Last month, a 30-year-old British woman’s confession that she had spent £9250 (about $13,000) attending 20 weddings and almost as many bachelorette parties over the past four years struck fear into the hearts of wedding-goers everywhere. Georgina Childs’ story captured multiple millennial-related fears: credit card debt, wedding season, and being forced to move back home, which Childs did after giving up her apartment because of the thousands of dollars of credit card debt she had incurred. Since she appeared on a British talk show, she’s been bombarded with media requests to talk about the newest Youth Trend: “wedding-guest debt.” According to Business Insider, while Childs faced “criticism on social media for her choices … for many millennials, her situation is all too relatable.” However, while attending a wedding can set most people back a pretty penny, the concept of going into debt to celebrate a friend’s nuptials might be as overhyped as most of the other “trends” attributed to millennials.
To wit: A recent Refinery29 article on how much millennial women are spending and saving on weddings dispels the easy fiscally irresponsible youth angle that defined most of the coverage of Childs’ story. The piece did confirm one well-known fact: Attending weddings can be quite expensive. Of the ten women interviewed, eight of them anticipated spending at least $1,500 on wedding-related expenses over one year, including travel, gifts, and “miscellaneous stuff like accessories and Ubers.” But of the ten, only four were willing to expense their wedding damages to a credit card. And half of them had paid off the balance within three months of the initial expense.
The Refinery29 interviews paint a picture of a much more financially responsible generation than did the spate of wedding-guest debt articles that emerged in the wake of Childs’ story.
As one woman said, “I love the people in my life, but their wedding days are not worth going into debt for!” The overwhelming consensus of the women interviewed suggests that millennials are willing to spend big on important moments: “The bridal shower is what I’m willing to spend the most on—it’s for my best friend and she deserves a great party.” But what they’re not willing to do is jeopardize their financial future over it. In other words, the interviews present a generation of adults that both value friendship and lack of indebtedness.

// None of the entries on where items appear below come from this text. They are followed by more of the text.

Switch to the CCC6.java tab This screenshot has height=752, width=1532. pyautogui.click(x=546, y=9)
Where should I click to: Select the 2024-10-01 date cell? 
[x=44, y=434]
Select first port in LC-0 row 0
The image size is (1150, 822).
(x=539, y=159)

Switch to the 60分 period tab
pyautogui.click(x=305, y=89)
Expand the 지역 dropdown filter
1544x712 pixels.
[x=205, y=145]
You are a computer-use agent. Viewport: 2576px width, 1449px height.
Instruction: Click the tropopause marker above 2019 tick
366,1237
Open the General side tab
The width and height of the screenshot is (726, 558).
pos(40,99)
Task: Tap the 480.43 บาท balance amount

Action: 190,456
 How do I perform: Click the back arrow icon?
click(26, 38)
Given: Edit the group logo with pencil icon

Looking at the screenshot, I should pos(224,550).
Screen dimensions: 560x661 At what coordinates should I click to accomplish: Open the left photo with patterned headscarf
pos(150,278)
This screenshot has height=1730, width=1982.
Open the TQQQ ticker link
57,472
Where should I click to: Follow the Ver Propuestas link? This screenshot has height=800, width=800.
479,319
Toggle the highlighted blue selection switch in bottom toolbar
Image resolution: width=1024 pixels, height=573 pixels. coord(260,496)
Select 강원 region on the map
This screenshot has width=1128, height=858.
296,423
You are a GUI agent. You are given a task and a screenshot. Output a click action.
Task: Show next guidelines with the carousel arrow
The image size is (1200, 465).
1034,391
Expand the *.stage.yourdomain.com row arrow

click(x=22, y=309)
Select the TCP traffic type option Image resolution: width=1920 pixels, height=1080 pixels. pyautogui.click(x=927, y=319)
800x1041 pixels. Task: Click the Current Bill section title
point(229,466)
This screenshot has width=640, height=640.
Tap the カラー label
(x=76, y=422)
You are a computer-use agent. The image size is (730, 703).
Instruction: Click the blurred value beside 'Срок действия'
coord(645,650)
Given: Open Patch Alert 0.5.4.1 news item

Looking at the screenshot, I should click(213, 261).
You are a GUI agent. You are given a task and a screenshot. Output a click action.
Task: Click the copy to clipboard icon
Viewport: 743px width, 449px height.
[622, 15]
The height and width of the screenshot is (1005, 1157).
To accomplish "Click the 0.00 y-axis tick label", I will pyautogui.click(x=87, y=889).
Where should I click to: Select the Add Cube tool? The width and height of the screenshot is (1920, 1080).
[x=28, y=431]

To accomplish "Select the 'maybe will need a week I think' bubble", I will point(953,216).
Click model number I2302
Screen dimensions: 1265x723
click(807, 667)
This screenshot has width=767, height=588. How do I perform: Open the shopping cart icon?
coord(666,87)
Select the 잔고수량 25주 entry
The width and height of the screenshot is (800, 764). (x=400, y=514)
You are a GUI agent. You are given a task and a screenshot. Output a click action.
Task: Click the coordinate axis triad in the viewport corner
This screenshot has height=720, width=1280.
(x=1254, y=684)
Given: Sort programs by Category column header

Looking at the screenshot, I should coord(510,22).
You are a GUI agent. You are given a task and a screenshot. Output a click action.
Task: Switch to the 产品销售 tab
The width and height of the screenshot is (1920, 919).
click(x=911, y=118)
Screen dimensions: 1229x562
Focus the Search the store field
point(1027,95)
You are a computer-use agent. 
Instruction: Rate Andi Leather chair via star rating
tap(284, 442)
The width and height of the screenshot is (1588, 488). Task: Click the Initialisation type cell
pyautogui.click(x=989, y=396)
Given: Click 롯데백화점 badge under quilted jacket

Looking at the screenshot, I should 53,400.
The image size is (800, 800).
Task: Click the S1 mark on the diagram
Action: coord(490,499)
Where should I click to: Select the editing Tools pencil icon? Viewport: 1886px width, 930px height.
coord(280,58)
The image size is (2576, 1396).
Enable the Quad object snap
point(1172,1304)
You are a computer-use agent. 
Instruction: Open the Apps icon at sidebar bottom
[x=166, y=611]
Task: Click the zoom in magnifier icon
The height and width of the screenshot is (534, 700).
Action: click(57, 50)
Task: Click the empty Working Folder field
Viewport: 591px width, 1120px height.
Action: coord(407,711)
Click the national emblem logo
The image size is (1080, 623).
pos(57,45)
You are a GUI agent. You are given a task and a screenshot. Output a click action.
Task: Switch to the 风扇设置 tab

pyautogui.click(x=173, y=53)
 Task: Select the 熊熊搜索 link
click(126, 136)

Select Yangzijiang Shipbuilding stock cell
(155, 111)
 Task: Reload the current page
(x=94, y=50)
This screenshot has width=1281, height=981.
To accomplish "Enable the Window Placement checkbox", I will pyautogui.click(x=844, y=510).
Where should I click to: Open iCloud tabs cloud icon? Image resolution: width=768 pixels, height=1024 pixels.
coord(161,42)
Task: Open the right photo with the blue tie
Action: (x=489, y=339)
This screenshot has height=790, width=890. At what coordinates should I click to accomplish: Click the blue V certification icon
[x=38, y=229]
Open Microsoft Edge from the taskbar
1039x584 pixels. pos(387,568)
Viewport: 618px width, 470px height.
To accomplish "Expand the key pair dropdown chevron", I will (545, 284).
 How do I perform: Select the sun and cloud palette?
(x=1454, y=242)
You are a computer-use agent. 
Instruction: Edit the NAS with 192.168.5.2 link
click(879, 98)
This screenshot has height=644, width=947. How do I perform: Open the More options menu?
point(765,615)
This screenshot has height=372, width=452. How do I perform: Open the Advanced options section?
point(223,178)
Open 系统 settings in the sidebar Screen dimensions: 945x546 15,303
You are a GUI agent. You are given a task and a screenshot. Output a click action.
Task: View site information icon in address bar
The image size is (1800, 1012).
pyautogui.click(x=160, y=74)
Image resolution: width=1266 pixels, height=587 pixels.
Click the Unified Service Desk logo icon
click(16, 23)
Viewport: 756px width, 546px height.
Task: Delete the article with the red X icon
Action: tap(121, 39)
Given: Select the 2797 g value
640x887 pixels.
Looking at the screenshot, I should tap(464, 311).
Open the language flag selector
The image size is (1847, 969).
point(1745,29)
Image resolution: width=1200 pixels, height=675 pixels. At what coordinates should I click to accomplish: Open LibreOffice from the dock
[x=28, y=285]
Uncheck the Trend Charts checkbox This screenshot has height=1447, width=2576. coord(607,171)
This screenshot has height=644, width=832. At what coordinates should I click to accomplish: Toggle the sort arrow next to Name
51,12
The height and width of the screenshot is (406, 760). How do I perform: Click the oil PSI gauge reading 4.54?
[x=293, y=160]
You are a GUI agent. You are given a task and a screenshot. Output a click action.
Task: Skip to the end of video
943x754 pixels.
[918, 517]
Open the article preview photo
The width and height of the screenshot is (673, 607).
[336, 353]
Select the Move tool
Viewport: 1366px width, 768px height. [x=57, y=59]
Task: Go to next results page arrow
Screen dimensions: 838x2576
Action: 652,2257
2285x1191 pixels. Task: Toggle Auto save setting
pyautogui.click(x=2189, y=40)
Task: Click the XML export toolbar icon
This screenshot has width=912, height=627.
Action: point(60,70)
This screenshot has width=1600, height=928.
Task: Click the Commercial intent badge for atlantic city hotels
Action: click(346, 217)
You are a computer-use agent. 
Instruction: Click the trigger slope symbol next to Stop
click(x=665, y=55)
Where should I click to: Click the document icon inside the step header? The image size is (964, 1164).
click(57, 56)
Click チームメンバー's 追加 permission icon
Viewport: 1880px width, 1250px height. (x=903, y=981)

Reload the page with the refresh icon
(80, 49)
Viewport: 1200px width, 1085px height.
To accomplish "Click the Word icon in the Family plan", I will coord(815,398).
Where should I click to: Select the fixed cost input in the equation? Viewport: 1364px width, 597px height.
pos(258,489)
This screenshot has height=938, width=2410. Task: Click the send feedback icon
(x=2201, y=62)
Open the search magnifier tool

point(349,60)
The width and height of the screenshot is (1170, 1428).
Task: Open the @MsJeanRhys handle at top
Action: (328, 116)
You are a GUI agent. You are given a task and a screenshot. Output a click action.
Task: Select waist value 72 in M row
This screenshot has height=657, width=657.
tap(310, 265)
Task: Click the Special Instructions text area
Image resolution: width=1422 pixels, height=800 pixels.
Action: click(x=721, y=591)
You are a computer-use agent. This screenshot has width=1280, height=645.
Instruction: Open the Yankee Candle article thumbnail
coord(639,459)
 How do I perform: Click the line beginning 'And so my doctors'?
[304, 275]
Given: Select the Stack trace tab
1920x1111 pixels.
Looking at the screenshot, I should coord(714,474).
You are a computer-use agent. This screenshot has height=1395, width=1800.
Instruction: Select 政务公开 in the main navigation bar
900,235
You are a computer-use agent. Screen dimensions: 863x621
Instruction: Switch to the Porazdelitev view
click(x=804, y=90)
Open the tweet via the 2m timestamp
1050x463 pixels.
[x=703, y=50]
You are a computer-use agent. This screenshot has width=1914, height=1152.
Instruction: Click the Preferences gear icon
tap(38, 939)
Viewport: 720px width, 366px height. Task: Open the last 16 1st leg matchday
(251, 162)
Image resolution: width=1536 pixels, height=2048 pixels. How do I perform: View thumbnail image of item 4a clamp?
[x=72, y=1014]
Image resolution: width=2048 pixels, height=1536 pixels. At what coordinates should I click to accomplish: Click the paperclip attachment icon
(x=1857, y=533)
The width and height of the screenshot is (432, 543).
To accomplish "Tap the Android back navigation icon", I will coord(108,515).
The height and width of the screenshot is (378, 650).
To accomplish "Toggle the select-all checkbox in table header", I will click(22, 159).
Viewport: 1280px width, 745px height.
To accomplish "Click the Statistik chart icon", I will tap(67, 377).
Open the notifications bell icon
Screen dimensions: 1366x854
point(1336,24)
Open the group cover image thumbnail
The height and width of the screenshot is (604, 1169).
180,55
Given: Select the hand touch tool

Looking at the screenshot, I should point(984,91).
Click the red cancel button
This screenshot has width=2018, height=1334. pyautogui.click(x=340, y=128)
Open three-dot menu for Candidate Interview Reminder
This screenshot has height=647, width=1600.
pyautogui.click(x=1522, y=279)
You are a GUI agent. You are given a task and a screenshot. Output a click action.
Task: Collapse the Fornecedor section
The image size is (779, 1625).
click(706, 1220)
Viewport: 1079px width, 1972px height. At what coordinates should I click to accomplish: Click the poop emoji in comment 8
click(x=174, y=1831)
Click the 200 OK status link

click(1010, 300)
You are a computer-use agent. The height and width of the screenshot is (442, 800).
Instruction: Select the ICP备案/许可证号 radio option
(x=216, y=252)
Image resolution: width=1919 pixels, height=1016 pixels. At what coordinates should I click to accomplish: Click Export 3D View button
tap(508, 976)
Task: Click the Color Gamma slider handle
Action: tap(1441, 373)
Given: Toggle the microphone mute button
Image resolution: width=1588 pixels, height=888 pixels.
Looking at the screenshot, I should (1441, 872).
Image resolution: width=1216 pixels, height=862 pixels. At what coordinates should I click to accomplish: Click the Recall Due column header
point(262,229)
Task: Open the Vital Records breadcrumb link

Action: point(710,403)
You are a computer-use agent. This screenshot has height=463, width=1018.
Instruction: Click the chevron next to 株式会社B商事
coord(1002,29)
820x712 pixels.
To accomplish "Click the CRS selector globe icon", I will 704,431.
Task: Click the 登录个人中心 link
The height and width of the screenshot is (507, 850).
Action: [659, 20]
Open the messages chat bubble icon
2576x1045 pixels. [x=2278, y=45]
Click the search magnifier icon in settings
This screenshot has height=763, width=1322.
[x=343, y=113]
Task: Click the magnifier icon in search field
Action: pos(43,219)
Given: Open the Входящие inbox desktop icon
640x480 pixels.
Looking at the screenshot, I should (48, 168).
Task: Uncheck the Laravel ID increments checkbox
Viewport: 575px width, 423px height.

Of course, it makes sense that a generation largely defined by exorbitant student loan debt would not willingly go into more debt over the fear of missing out on a destination wedding. But given the media’s love of lampooning the financial decisions of 20- to 30-year-olds, Childs’ story proved too attractive, even if it spoke to a trend of only one. There’s evidence to suggest that millennials are one of the most financially conservative generations to emerge since the Great Depression, but that data conflicts with the more titillating social consensus that millennials are too busy instagramming with their friends to balance a checkbook. What if … they can do both?